▶ **TASK DIRECTIONS**: Taking the listing below, restate word for word each line from the line with "You are a GUI" to the line with "Task: Click the ~/Pictures title bar text", ends included, and stop there.

▶ **DATA EXTRACT**:
————————

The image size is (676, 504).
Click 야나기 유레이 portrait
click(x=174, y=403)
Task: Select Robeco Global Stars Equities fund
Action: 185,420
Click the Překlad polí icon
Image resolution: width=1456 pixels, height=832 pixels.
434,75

————————

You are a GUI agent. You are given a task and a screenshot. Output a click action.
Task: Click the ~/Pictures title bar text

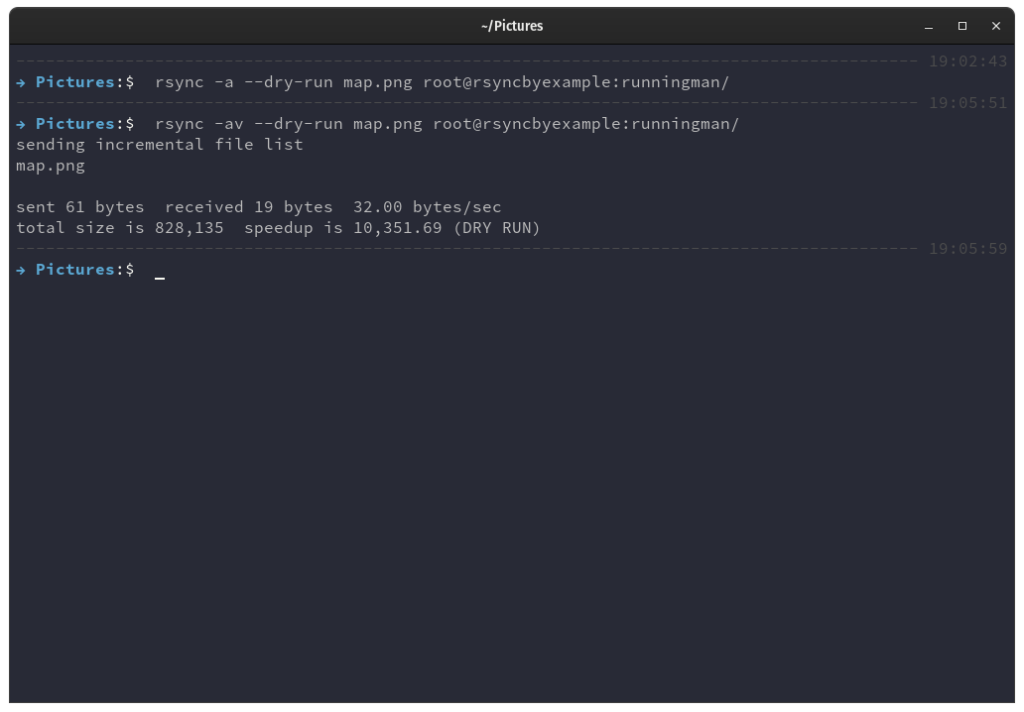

————————

▶ **RESULT**:
You are a GUI agent. You are given a task and a screenshot. Output a click action.
Task: Click the ~/Pictures title bar text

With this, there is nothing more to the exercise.